Saturday 20 March 2010

C++/CLI

Since I finished (except for materials) .pdmesh file loading in pdEngine, I have been working on a mesh viewer application. Now, this is not a game and requires a proper GUI, and everyone knows that C# is the only satisfactory way to do this. I don't want to be meddling in MFC, I want nice windows, made by WPF.
This means that I need to create a wrapper for pdEngine in C++/CLI, so that I can get it working through C#. I'd never used C++/CLI at all before last week, so it was an interesting learning experience. I was previously biased against it as a horrible language hacked together, between native and managed, which in some ways it is, and yet it works and doesn't have many annoyances.

That is the language however. I am using Visual Studio 2010 (release candidate, but I will get the final through DreamSpark in due course), and for all its bells and whistles, can't handle C++/CLI for shit. There is absolutely no C++/CLI intellisense. It sounds stupid, but intellisense makes it so much easier to program, especially when writing a wrapper. I don't have to remember all the variable names I have given, when copying lots from one location to another, it prompts me.
This is why, when I found out there was no intellisense in VS2010 (and there was in VS2008) I got very annoyed. I ended up downloading an addon, called Visual Assist X, which essentially does intellisense better, through an extension. It includes C++/CLI. Now, I think if one small company can get out C++/CLI within months of a beta of the IDE, a multinational corporation shouldn't have to drop it because of "time constraints".

Tuesday 16 March 2010

Templates in .cpp files

I blogged a few days ago about the need to define templated members within header files, and why I found that annoying. Well, when looking through the propositions for C++0x, the next specification of C++ that could be released as a draft this year, I was pleased to see the heading "Extern Template". The syntax would be thus:
extern template class std::vector<myclass>;
See the full infromation, and the rest of teh changes in this spec here.

Friday 12 March 2010

You learn something new every day

I frequently see function prototypes written as
void function(type& param);
but until today have never found out what the relevance of the & was. I assumed it was the opposite of a *, a dereference, but didn't understand how that worked. I always treated functions like this as if they were written
void function(type param);
and no harm came of it.
But, looking at a physX function early that was
void NxBoxShape::saveToDesc(NxBoxShapeDesc& desc)
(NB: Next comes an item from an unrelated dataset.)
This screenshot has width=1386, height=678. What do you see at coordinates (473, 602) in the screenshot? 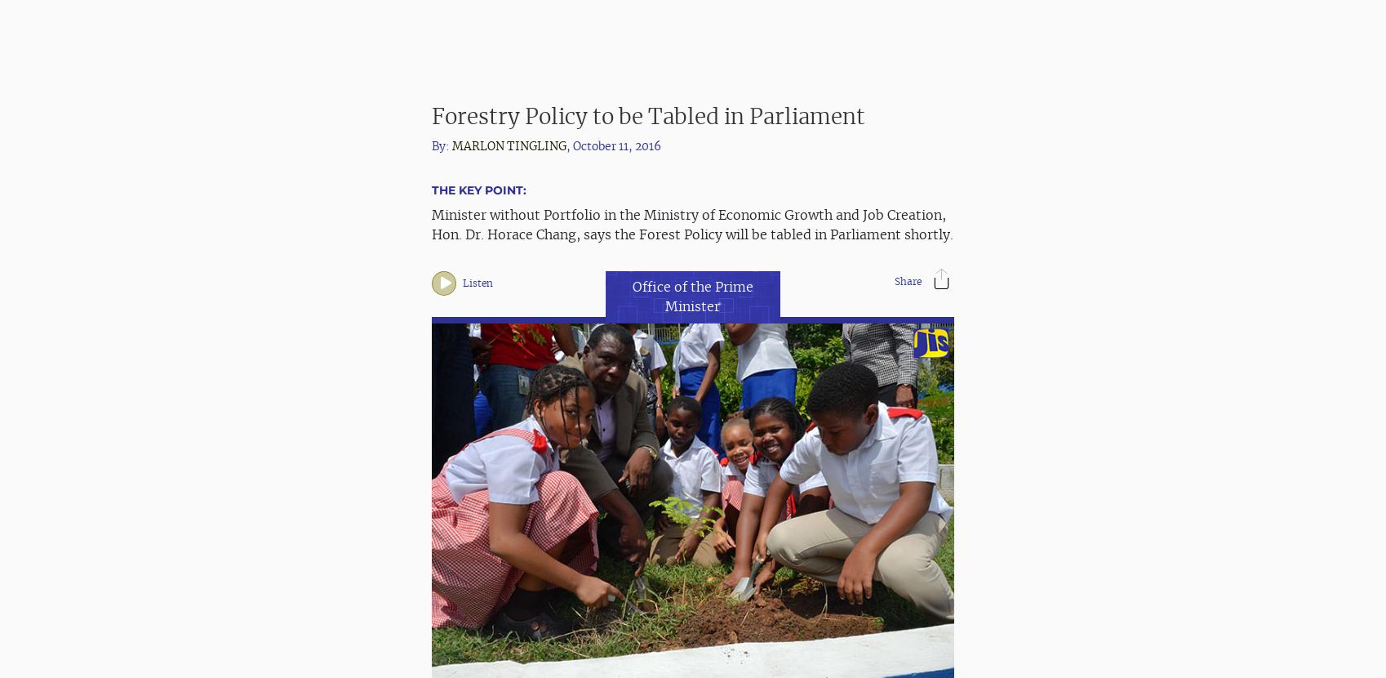
I see `'More From:'` at bounding box center [473, 602].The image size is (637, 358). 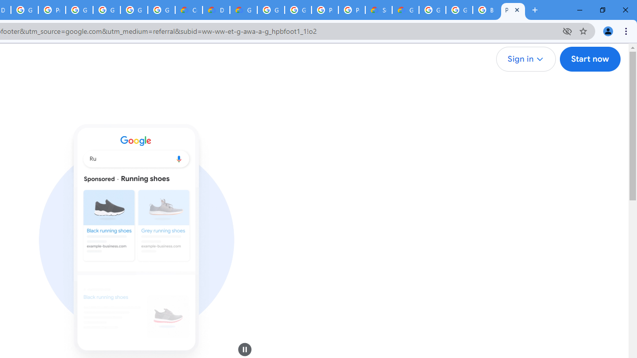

I wondered how it could return from this. I had the additional problem that I had a pointer I wanted it to save the desc to, of type BYTE*. I tried various casts that didn't work, and after a while on Bing I found out that this type of parameter takes a normal variable as an argument, but within the function treats it as a reference, so the value can be changed and it will affect the argument.
It is odd that I never knew this before, either I missed it in the various tutorials and books I read, or no-one thinks it worthwhile to mention. Well, now I know.
In the end, I solved my little problem by just passing a new NxBoxShapeDesc then using CopyMemory to save it to the pointer.

Monday 8 March 2010

Templated class

For some reason unbenknownst (that's an awesome word) to me, templated classes must not only be declared, but defined, in header files rather than C++ files. I assume this is becasue templating is done at compile time, and the compiler does not have access to other C++ files, that is done with the linker.
The upshot of this is that whenever modifying the functions in this, a compile of every other C++ file that sues this header has to be done. This slows down development time significantly. I can take long compiles, but it's annoying when I'm only making small changes in one file.

Sunday 7 March 2010

Collision shapes


Until now, on pdEngine, there were three choices when it came to collision shapes: a box around the whole objects, a sphere around the whole object or an accurate triangle mesh. The first two do not produce accurate results for complex shapes, and the last being slow for physX to handle.
What I have been wanting to do for a while, and something I have now achieved, is rather than generate a bounding box around the whole mesh, generate one for each subset. I have also done this using spheres, although it's more academic and I can't see this type of bounding actually being used.
In the attached screenshot there are three objects of the same mesh, a biplane that comes with the DirectX SDK. The leftmost uses spheres, the middle uses boxes and the one on the right uses the mesh.
The trouble with this technique I have experienced is converting between the physX coordinate system and the Direct3D coordinate system, one of which is twice the other. At the moment, this only works for axis-aligned bounding boxes, so it is not very useful for some objects, but I shall experiment with alternatives.

Tuesday 2 March 2010

Confusion?!

I get very confused when debugging these days. This is because I can no longer tell the difference between my Direct3D 9 and 10 renderers. That's a good thing :)
In terms of progress, fluids are coming along in DX10 but are not yet done. Models now support multiple subsets per mesh, and the next thing to do is to get the physics to use these too.

In other news, I recently reinstalled StumbleUpon. I have not had it since Windows 7, as I saw it as something of an addiction I needed to free myself from. However, I do very little at soem points on the computer, and StumbleUpon is better than Omegle or 4Chan or wherever else I am tempted to go.